In early May 1946, French Security Police passed along a statement taken three months earlier from a German police inspector stationed at Saarbrücken during the war. The inspector, a man named Schmoll, said Spann approached him one day in late March 1944 and ordered
him to oversee the cremation of two prisoners recently shot while trying to escape. Schmoll made the necessary arrangements with the Neue Bremm torture camp just outside Saarbrücken, where two men he identified as Emil Schulz and Walter Breithaupt delivered the bodies by truck. McKenna added Schulz and Breithaupt to the RAF’s wanted list and forwarded the names to investigators in the British and American zones. The U.S. Army traced Breithaupt to his parents’ house outside Frankfurt and cleared the RAF to take him into custody. British military police surrounded the house in the early morning hours of October 7. An officer knocked on the front door and told the elderly couple who answered that their son was wanted for questioning in a sensitive matter. They allowed the officer to enter and said Walter was still in bed upstairs. The officer entered Breithaupt’s bedroom and found the wanted man sleeping. A startled Breithaupt was handcuffed, dragged outside to a waiting car, and taken to the holding facility at Minden.

An aerial reconnaisance photograph of Stalag Luft III. The white arrow is pointing to the railway station the escapees headed for once clearing the tunnel.   
BRITISH NATIONAL ARCHIVES: AIR 40/229

At the time of the shootings, Breithaupt was Spann’s personal driver and lived in a small room above the maintenance garage behind the offices of the Saarbrücken Gestapo.
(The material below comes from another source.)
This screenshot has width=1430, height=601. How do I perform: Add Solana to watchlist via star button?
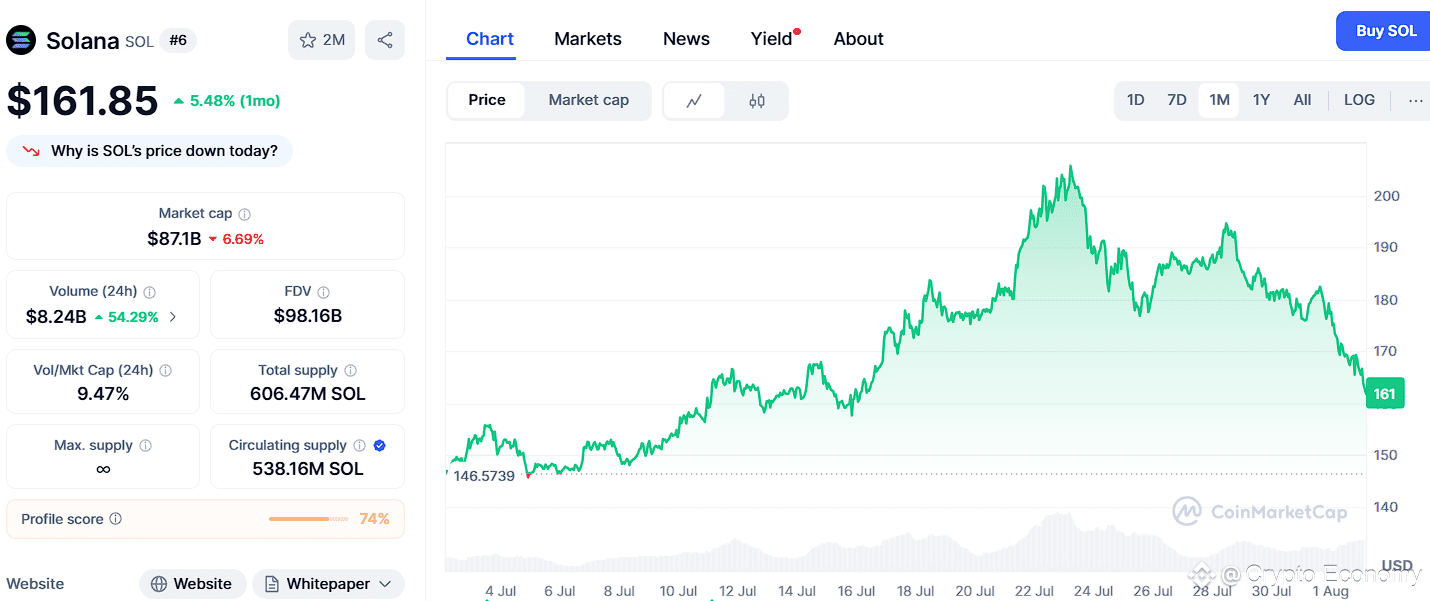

Shortly after four in the morning on March 29, Spann woke Breithaupt and told him to prepare the car for a journey to Mannheim. Breithaupt forced himself out of bed and checked the tires and engine oil. Satisfied, he pulled the car round to the front of the office and saw
Kriminalsekretär
Emil Schulz standing in the predawn gloom. Getting in the car, Schulz explained that two escapees from Stalag Luft III were being held by the local criminal police and were “to be returned to a camp in the Reich.” They drove to Lerchesflur Prison, retrieved the fugitives, and brought them back to Gestapo headquarters, where Schulz shackled the prisoners’ wrists. Bushell protested and surprised Breithaupt and Schulz by addressing them in angry German.
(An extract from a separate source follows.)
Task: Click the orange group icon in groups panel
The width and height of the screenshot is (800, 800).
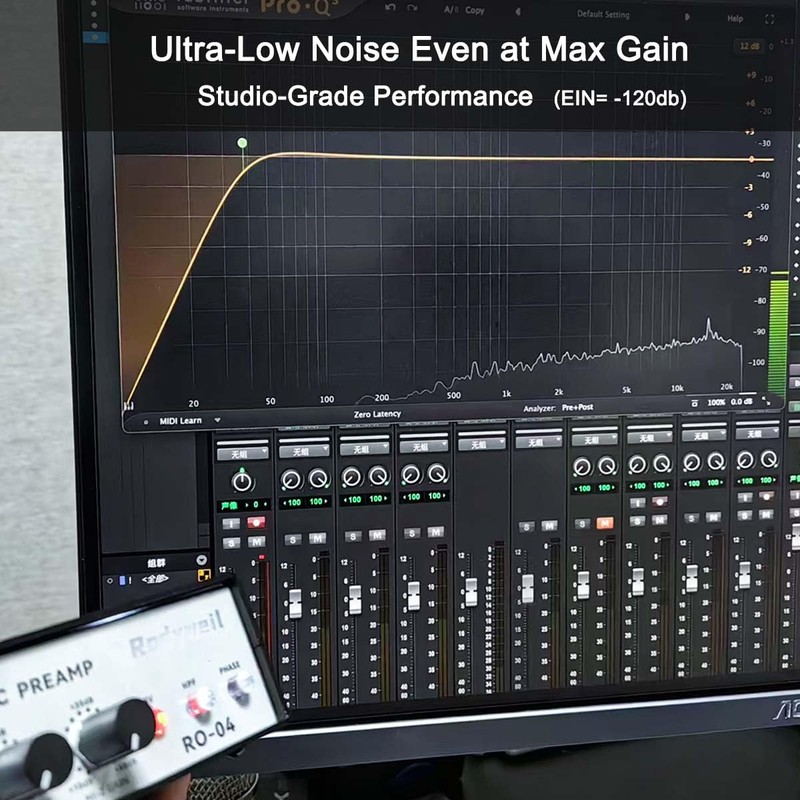Action: [203, 579]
“This is not compatible with the honor of an officer,” he said.

An apologetic Schulz said he was only following orders and disappeared inside the building. He returned several minutes later with Spann; both men wore their gray SS uniforms. Schulz climbed into the backseat between the prisoners. Spann got in the front and told Breithaupt to start driving. He informed the airmen they were being taken
to a prison camp deep in the heart of Germany. From Saarbrücken, Breithaupt drove to Hamburg and picked up the Reichsstrasse. He followed it to Kaiserslautern and merged onto the autobahn in the direction of Mannheim. The road at this early hour was empty, prompting Breithaupt to ride hard on the accelerator.
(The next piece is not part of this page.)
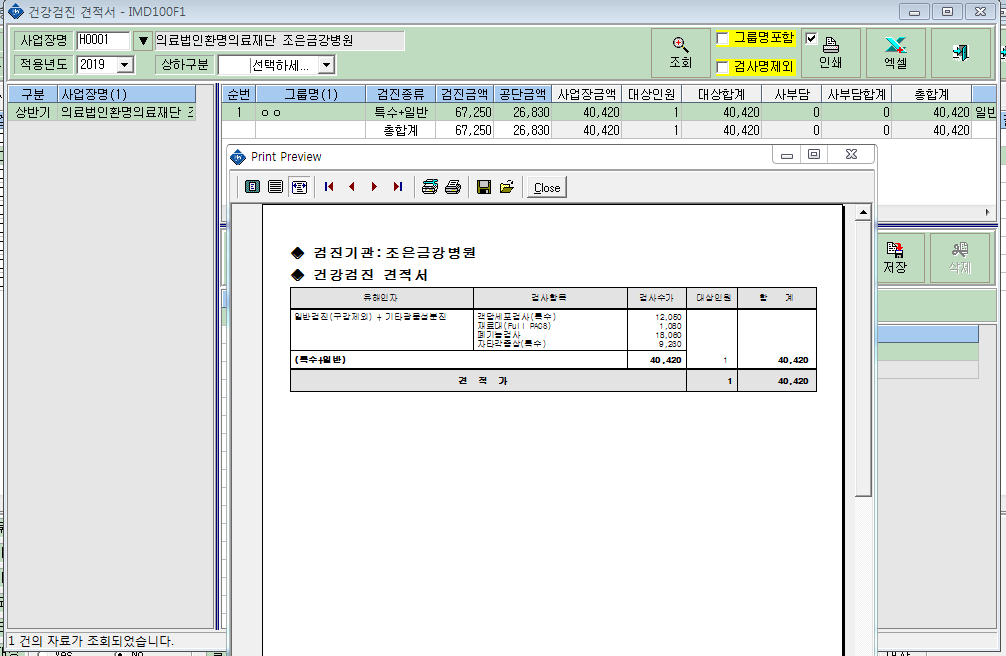Screen dimensions: 1006x656
Task: Enable the 그룹명포함 checkbox
Action: [722, 39]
“Don’t drive so fast,” Spann said. “We have plenty of time.”

Bushell and Scheidhauer remained silent during the journey. Spann eventually ordered Breithaupt to pull onto the grass verge. He told the driver to stay with the prisoners and got out of the car with Schulz. The two men each lit a cigarette, and they stamped their feet in the frigid air. They walked to the rear of the car and stood conversing in close quarters, their voices quiet. Breithaupt, watching them through the back window, saw Spann beckon to him.

“I have received an order by teleprint from Berlin to shoot the prisoners,” Spann said matter-of-factly. Seeing the look on Breithaupt’s face, he tried to offer words of reason. “Remember what happens to our wives and children during air raids on our cities.”